Study Finds Bias in LLM Outputs

by Zachary Barlow

August 7, 2025

New research indicates that leading Large Language Models (LLMs) like ChatGPT and Claude may have significant bias baked into their learning data. In a recent study, researchers created “personas” for LLMs to interact with. These personas had different demographic backgrounds, including sex, ethnicity, and migrant status. When asking the LLMs for salary negotiation advice, researchers found that the LLMs gave different answers depending on the persona used. Often, the LLM would suggest that women negotiate for lower salaries than men. The study’s authors write:

“If we ask the model for salary negotiation advice, we see pronounced bias in the answers. With the recent trend for LLM assistant memory and personalization, these problems open up from a different angle: modern LLM users do not need to pre-prompt the description of their persona since the model already knows their socio-demographics.”

The researchers tested this across five major commercially available LLMs and found bias reflected in all of the models’ outputs. LLM models train on vast quantities of data, including literature, research papers, non-fiction, etc. Unfortunately, the world is an imperfect place, and many of these sources are themselves biased. That bias then bleeds into the LLM, affecting its outputs. While researchers are working on methods to remove these biases, no fully effective methods have been found.
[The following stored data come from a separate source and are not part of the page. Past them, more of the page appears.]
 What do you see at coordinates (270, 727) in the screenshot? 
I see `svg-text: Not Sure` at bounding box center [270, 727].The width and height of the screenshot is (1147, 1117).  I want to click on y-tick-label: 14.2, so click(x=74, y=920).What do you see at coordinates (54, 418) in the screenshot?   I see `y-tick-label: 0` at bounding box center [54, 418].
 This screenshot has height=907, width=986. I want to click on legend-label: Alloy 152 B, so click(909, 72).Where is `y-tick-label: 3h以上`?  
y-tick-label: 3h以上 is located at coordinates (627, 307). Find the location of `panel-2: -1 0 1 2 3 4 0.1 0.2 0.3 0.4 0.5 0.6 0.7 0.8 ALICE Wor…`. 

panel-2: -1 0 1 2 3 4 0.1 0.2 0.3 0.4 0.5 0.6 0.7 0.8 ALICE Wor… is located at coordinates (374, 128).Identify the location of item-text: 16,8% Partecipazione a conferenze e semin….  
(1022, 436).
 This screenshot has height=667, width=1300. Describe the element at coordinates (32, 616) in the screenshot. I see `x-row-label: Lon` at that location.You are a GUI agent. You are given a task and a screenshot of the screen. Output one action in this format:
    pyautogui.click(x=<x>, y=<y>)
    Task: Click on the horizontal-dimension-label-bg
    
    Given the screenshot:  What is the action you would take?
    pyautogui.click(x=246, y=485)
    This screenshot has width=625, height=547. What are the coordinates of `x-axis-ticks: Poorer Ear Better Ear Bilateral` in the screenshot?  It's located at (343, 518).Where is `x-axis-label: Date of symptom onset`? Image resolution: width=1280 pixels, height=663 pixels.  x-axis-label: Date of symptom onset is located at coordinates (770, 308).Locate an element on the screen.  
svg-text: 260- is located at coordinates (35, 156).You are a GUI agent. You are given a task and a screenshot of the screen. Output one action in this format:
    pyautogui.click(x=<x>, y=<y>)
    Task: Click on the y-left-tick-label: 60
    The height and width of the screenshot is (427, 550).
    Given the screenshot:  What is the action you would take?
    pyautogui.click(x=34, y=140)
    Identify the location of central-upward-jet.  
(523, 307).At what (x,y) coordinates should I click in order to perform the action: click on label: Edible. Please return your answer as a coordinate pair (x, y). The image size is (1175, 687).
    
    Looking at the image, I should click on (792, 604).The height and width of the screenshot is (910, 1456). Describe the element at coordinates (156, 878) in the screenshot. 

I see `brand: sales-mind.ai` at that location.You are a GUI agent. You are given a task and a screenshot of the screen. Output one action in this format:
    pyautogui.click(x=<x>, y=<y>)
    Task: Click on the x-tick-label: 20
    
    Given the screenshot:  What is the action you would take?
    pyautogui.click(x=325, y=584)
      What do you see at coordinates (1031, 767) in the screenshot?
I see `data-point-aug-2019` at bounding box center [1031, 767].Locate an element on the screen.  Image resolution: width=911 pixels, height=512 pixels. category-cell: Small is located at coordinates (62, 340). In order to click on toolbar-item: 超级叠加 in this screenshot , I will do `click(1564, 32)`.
This bias can have serious consequences for businesses using LLMs. Especially if the LLM’s application is external, such as AI-powered chatbots or employee recruitment tools. To avoid bias, companies should be careful about what customer information they share with the LLM. If the LLM isn’t provided with demographic information such as race, sex, gender, or national origin, then it cannot factor those characteristics into its response. However, this is not foolproof; the consumer may unwittingly provide the LLM with demographic information. The study notes that even knowing a person’s name can be enough for the LLM to draw inferences about their background and produce biased results.

Companies should proceed carefully with LLM usage until there are reliable methods of bias removal. Application is everything. Internal LLM usage with human-reviewed outputs is unlikely to lead to legally actionable discrimination. However, customer-facing applications where the LLM makes decisions may be problematic. Especially if those decisions vary significantly based on whether the customer belongs to a legally protected class.